> Enter X
> How It Works (Without the PhD)
> Why Y Should Care
...and an incredibly handwavy shallow explanation of why this actually works ("Through a clever sequence of oblivious transfers and what’s called multiplicative-to-additive share conversion, they each compute a partial signature.")
I don't get it. If you want a blog, write a blog. If you don't want a blog, don't write a blog. But why use an LLM to create a slopblog? It just wastes EVERYONE's time and energy. How disappointing.
The other (maybe more interesting) question is how this tech would be deployed. So ok, we have a system, where something can only be signed/decrypted/encrypted/etc if several parties are in agreement. Who should the parties be? How is the threshold itself actually managed?
OP also seems to drift between different usage scenarios here:
- some sort of collectively owned good (like the DAO or resources in a cooperative?) - seems straightforward on a technical level (every owner has a partial key) but also a niche usecase and quite inflexible: What happens if an owner drops out or you want to introduce a new one? What happens if you want to change the quorum?
- traditional authentication of individual users against a server, in a federated setup like the fediverse: Seems like the most practical usecase: One party is the user, the other is the server, the verifying party would be other servers of the network. But then you have to pick your poison by how you set the quorum: Either the quorum is "any party can decrypt the data", at which point you're not better than normal password auth; or "both parties are needed", which would protect against the user or the server accidentally leaking the key - but then you're back to "single point of failure" if any party accidentally loses the key.
- the last scenario would be server-side keys that could cause massive problems if they leaked. But I don't understand at all who should be the other parties here. Also how would this be better than HSMs?
Party B picks one and uses that to compute future values that are sent back to party A _but without telling party A which of the two values they picked_.
In this example I'm hand-wavey because the production math is complicated and confusing - I took a vastly simplified approach that still works functionally for the demonstration without fully implementing the OT protocol.
> what happens if an owner drops out or you want to introduce a new one? what happens if you want to change the quorum?
In either of those scenarios, assuming you still have quorum, you can regenerate keyshares for the new group for the same public key (and underlying yet unknown private key) by re-running the ceremony with the new participants. Production implementations of the protocol fully flesh this out.
> traditional authentication ...
I wouldn't use TSS in that setup. Traditional auth + MFA is more than adequate. The better use case would be where you have a group that needs to demonstrate consensus (like governance for a programming language, multiple parties involved in signing an application release, or even an HOA that needs to vote on policies). In all of these, you'd take an M of N approach (rather than the simplified 2 of 2) for achieving quorum.
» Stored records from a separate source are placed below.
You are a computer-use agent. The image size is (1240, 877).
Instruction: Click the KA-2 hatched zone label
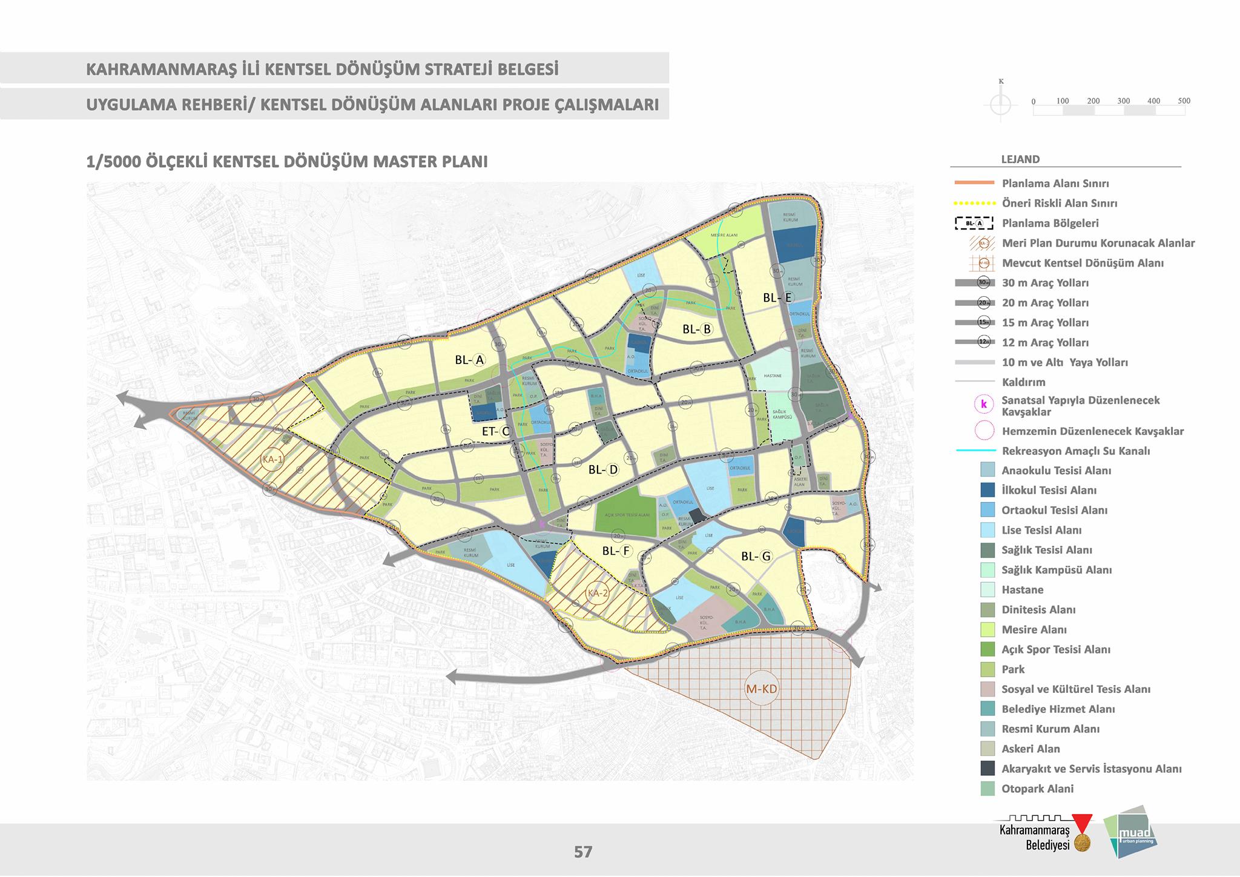click(598, 593)
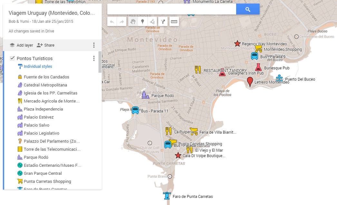This screenshot has height=205, width=337.
Task: Click the undo arrow
Action: coord(112,22)
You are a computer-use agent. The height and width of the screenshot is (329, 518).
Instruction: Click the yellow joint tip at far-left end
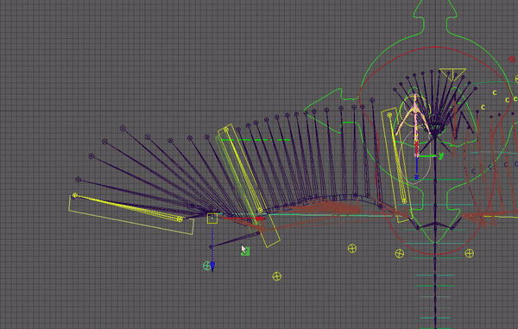coord(74,195)
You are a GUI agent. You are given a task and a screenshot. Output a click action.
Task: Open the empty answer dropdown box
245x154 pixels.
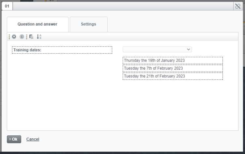click(157, 49)
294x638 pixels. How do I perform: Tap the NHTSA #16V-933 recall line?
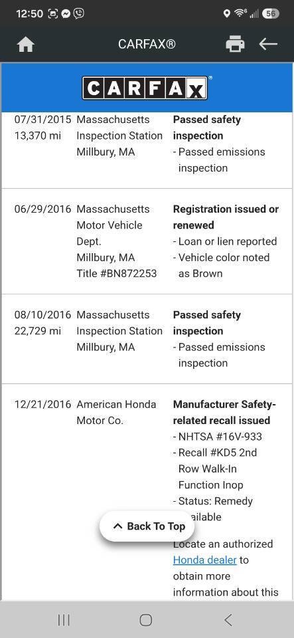click(x=218, y=437)
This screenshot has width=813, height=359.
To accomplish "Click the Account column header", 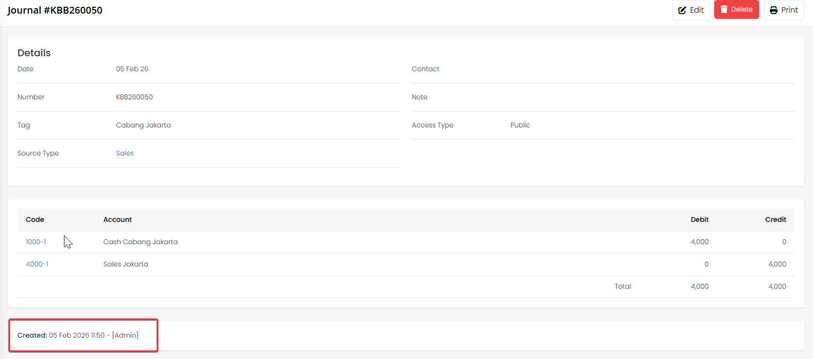I will pos(117,219).
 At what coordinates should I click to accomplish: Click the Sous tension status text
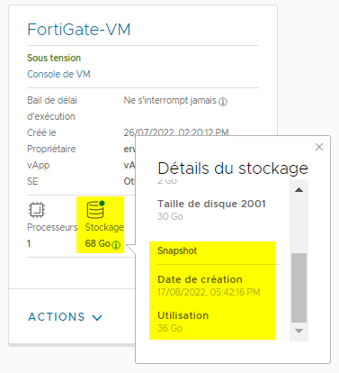click(54, 58)
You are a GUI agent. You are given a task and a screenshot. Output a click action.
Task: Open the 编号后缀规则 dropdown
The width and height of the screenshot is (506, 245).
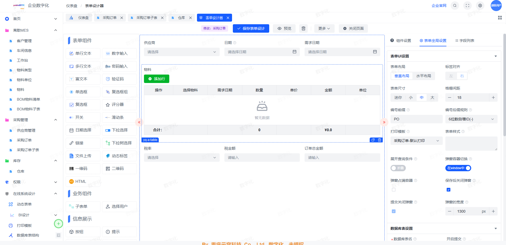click(471, 119)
What I want to read is well-researched and deeply considered pieces that do a good job explaining concepts in a fresh way and help me learn something new. Sure, use AI to help get there, but if you haven’t done much research or haven’t thought about it yourself beyond the prompts… I don’t want to read it
If one person holds the signing key to do something critical in your system, they're both a single point of failure and a huge security risk all in one. If you distribute that key to, say, 5 different people you've mitigated the single point of failure. But now you have 5 folks who can act potentially unilaterally.
Using a 3 of 5 TSS setup, you've still mitigated the single point of failure (any one or even two folks can go offline and you can still operate) while also protecting against unilateral action. It's a mathematically-enforced version of the "two-man rule." Similar to the way Cloudflare's Red October tool used to work by splitting things between parties: https://blog.cloudflare.com/red-october-cloudflares-open-sou...
Or one that's checked into your version control (representing that it is your company's code that's running) and one that lives on the server (representing that it is a server your company controls).
Or to take your example - a key in the repo, a key from the dev, and a key from the build server.
> A compromised server no longer means a compromised key
Proper use of an HSM means that even the owner of the private key is not allowed to access it. You sign your messages within the secure context of the HSM. The key never leaves. It cannot become compromised if the system is configured correctly.